Cynomolgus macaques (n = 6 per group) were immunized twice IM, 4 weeks apart with a total 10 μg of quadrivalent combinations of co-encapsulated mRNA transcripts (1:1:1:1 wt/wt). H1N1H3N2 combo consisting of Cal09 HA mRNA, Sing16 HA mRNA, Mich15 NA mRNA, and Perth09 NA mRNA. H1H3 combo constituting Cal09 HA mRNA, Sing16 HA mRNA and 2x non-coding mRNA (ncmRNA); H3N2 combo of Sing16 HA mRNA and Perth09 NA mRNA and 2x non-coding mRNA. N1N2 combo of Mich15 NA mRNA, Perth09 NA mRNA-LNP, and 2x non-coding mRNA served as bivalent controls. H1 consisting of Cal09 HA mRNA and 3x non-coding mRNA; H3 consisting of Sing16 HA mRNA and 3x non-coding mRNA; N1 consisting of Mich15 NA mRNA and 3x non-coding mRNA and N2 consisting of Perth09 NA mRNA and 3x non-coding mRNA served as monovalent controls.
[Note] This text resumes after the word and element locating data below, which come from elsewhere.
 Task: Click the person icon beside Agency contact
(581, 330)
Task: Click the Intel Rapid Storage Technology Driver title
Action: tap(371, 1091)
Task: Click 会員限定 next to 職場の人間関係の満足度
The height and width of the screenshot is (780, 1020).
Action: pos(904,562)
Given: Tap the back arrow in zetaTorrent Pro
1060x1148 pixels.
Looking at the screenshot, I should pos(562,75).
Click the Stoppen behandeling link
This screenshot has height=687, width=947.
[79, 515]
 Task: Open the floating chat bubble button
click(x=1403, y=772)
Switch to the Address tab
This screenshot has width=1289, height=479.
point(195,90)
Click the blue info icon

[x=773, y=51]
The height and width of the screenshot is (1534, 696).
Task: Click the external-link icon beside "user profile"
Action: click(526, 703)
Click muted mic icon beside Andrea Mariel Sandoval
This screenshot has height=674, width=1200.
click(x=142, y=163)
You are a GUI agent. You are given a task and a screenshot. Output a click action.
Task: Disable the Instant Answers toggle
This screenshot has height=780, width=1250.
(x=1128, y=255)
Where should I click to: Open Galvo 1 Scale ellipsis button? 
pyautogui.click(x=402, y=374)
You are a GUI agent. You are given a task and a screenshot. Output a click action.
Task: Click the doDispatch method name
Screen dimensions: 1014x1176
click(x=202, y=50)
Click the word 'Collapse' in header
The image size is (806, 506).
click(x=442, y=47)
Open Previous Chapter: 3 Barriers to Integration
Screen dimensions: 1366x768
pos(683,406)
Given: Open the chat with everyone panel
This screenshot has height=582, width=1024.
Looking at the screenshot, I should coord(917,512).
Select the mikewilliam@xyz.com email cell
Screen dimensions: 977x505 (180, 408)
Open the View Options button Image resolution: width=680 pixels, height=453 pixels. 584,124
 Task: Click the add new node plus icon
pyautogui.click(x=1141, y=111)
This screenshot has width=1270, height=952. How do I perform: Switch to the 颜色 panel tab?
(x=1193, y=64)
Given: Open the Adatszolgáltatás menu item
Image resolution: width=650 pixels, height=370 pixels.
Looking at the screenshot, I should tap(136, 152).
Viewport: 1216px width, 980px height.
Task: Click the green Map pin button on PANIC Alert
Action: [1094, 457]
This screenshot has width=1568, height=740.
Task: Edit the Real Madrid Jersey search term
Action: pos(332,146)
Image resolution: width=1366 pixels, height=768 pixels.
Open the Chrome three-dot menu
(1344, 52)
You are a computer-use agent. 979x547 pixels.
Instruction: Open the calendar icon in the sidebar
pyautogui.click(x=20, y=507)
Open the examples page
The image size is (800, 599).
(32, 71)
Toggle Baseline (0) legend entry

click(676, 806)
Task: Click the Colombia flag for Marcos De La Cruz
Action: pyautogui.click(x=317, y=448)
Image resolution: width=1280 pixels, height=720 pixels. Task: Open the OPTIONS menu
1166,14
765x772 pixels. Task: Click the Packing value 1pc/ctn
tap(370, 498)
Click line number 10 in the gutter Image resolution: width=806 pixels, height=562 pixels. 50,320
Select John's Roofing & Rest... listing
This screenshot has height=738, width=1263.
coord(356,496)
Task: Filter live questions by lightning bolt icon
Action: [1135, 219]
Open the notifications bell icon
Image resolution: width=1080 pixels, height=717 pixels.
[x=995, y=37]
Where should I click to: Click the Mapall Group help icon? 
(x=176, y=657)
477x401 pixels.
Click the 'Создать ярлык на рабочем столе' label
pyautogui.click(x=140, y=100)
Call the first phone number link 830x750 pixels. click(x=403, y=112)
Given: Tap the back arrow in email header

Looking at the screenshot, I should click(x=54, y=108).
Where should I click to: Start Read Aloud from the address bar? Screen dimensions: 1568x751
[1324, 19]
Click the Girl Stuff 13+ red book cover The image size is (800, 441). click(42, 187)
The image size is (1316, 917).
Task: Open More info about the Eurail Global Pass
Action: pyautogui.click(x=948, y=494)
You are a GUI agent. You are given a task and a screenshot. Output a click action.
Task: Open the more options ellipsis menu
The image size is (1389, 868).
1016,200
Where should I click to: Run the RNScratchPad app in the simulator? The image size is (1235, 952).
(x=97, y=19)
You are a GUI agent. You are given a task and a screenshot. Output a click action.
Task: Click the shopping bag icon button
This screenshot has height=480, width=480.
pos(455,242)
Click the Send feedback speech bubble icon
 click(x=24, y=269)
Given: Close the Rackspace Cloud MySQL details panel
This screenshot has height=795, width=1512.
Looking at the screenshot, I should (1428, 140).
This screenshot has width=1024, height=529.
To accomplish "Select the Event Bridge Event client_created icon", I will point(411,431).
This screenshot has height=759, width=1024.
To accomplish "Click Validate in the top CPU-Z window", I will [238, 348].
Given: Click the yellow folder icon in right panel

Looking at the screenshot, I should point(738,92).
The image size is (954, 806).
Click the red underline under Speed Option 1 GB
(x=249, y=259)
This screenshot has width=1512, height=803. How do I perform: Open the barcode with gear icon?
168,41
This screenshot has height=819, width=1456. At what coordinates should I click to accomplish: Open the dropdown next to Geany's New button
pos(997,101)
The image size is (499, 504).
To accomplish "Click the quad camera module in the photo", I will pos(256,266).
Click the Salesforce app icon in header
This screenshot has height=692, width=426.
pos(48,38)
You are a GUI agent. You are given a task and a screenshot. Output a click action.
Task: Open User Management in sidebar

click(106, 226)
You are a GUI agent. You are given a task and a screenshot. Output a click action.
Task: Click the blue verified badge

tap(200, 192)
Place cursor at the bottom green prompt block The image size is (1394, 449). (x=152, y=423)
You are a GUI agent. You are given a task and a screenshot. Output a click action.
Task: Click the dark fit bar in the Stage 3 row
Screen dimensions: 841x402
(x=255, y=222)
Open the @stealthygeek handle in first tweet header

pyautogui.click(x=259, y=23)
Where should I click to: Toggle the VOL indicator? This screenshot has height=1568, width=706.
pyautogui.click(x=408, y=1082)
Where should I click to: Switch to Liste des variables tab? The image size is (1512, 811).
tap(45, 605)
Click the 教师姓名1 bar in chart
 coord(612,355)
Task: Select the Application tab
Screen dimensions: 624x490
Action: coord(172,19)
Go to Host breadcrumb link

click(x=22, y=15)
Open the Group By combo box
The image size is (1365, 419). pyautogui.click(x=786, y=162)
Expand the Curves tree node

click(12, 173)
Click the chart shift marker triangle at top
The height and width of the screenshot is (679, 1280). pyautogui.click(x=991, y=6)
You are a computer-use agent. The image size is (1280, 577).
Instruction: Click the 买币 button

Inhibitory titers were tested in sera collected a day -2 and 42, against corresponding virus - (a) HAI titers recorded against A/California/07/2009 H1N1 Influenza virus and A/Singapore/INFIMH160019/2016 H3N2; (b) NAI titers recorded against A/Michigan/45/2015 (N1): A/Mallard/Sweden/2002 (H6) chimeric influenza virus and H6N2 A/Perth/09 virus F1919D (N2): A/Mallard/Sweden/2002 (H6) chimeric influenza virus is shown. are shown for each combination. Each dot represents an individual animal, and the line represents the geometric mean for the group. Lower horizontal line represents the lower limit of assay read out. See Supplementary Table 6 for design of study and Supplementary Table 7 for statistical analysis.